Ben Kahraman Değilim
REKLAM ALANI
6 Kasım 1951’de Amerika’nın Sesi Radyosu Haber Ekibi’nin Kore Türk Tugayı’na
geleceği öğrenilir. Radyonun amacı Türk Tugayı’nın en kahramanları ile birer
röportaj yaparak bu kahramanlar mangasını dünyaya tanıtmak, böylelikle
değişik bir habercilik örneği vermektedir.

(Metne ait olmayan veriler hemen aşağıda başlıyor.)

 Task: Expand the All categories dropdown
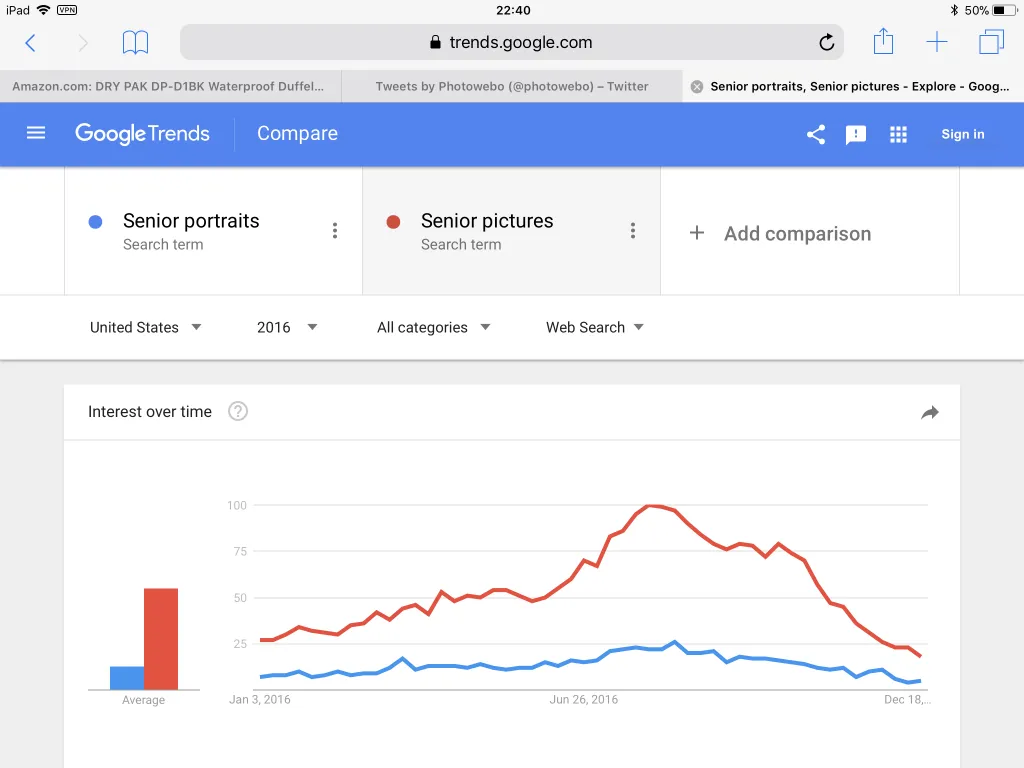[x=433, y=327]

Radyonun isteği üzerine bölüklere duyurulur. Kısa bir süre içinde her
bölüğün, en kahraman askerini seçip bildirmesi gerekmektedir. Organizasyon
görevi Yzb. N. Dündar Sayılan’a verilmiştir. Ne var ki Sayılan Yüzbaşı zor
durumdadır. Her bölükten aynı cevabı almaktadır:

REKLAM ALANI

– Hangi birini gönderelim?

Bir bölük komutanının telefonda söyledikleri ise şunlardır:

– Şu tepeyi al de alalım! İstersen saat tut. Fakat ne olursun bunu isteme.

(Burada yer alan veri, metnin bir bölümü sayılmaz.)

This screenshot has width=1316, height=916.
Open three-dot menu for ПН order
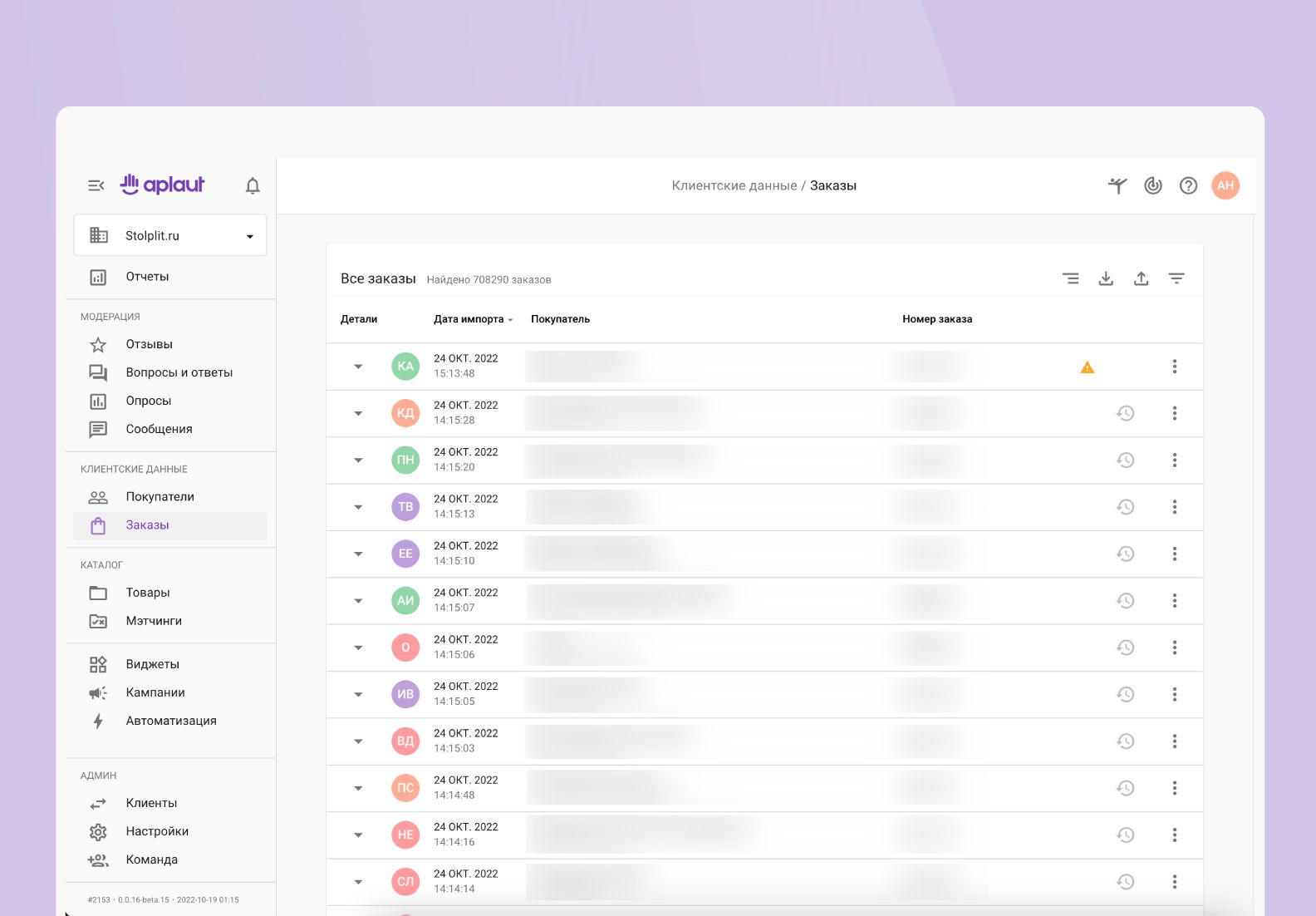(1175, 460)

Yüzbaşı Sayılan’ın “ Geç kalıyoruz. Hala kahramanını gönderemedin ” dediği
diğer bir bölük komutanı da şu cevabı verir:

– Tamam… Cepheyi bırakıp bütün bölüğümle geliyorum!

Bölük komutanlarının sitem ateşi altında kahramanların tespiti uzamakta,
Tugay Karargahı’ndan gelen “ Ne oldu?” telefonları karşısında Yüzbaşı
Sayılan buram buram terlemektedir. Bölük komutanlarının hiçbiri bir askerini
diğerine tercih edememektedir.

Son telefon bizzat Tahsin Yazıcı Paşa’dan gelir:

– Evlatlarım hazır mı Yüzbaşım?

Yazıcı Paşa’nın üzülmesini hiç kimse istememektedir. Yüzbaşı Sayılan “Endişe
buyurmayınız komutanım ” der.

– Bütün gücümle hazırlamaya çalışıyorum.

Sonunda binbir güçlükle seçilen bir çavuş, iki onbaşı ve yedi er Yüzbaşı
Sayılan’ın karşısına dikilirler. Tıraş olmuşlar, yıkanmışlar, yeni elbise
giymişlerdir. Yüzbaşı onlara takılır: – Siz bu kadar yakışıklı mıydınız?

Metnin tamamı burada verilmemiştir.